Gemäss Wettbewerbskommission (Weko) haben zwölf Bündner Baufirmen zwischen 2004 und 2010 mehrere Hundert kantonale und kommunale Strassenbauprojekte untereinander aufgeteilt. Es geht um ein Auftragsvolumen von mindestens 190 Millionen Franken. Gemäss Frank Stüssi, stellvertretender Direktor der Weko, erhöhten sich die Preise durch die Absprachen um mindestens 8 bis 10 Prozent. Für Kanton und Gemeinden entstand also ein Schaden von bis zu 19 Millionen Franken. Die Baufirmen trafen sich teilweise wöchentlich im Geheimen. Im Vorfeld eines Treffens berechneten alle Teilnehmer ihren Preis für einen bestimmten Auftrag. Der Durchschnitt aus diesen Preisen wurde dann als tiefste Offerte eingereicht. Die beteiligten Unternehmen wurden von der Weko mit total 11 Millionen Franken gebüsst.

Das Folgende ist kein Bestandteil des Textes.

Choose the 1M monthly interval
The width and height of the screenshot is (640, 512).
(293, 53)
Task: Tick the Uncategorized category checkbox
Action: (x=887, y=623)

(Tages-Anzeiger, 4. September 2019)

Ist es denn so verwerflich, wenn sich Firmen, die im gegenseitigen Konkurrenzkampf  um Aufträge stehen, gegenseitig absprechen, um sich nicht wie Freiwild gegeneinander ausspielen zu lassen? Überlässt man nämlich alles schrankenlos dem «freien Markt», so wird jede Firma, um einen Auftrag zu bekommen, gezwungen, Leistungen anzubieten, die möglichst schneller und billiger sind als jene der Konkurrenz, was sich nicht nur auf die Löhne, die Arbeitszeiten und die Gesundheit der Arbeiter auswirkt, sondern auch auf die Qualität der geleisteten Arbeit. Gegenseitige Absprachen sind ein Mittel, um realistische und menschenwürdige Bedingungen durchzusetzen, die Gesundheit der Arbeiter zu schonen, eine gute Qualität zu gewährleisten und die Aufträge auf möglichst viele verschiedene Anbieter zu verteilen – dies alles freilich zu einem Preis, der über jenem liegt, den man in einem möglichst schrankenlosen freien Markt dem «günstigsten» Anbieter hätte zahlen müssen. Was soll daran so schlecht sein? Letztlich entspringen die gegenseitigen Absprachen doch einem zutiefst menschlichen und sozialen Grundbedürfnis, nämlich dem der Verweigerung, sich als Anbieter zu gegenseitigen Feinden machen zu lassen, die, um überleben zu können, gezwungen sind, sich gegenseitig in den Boden drücken zu lassen.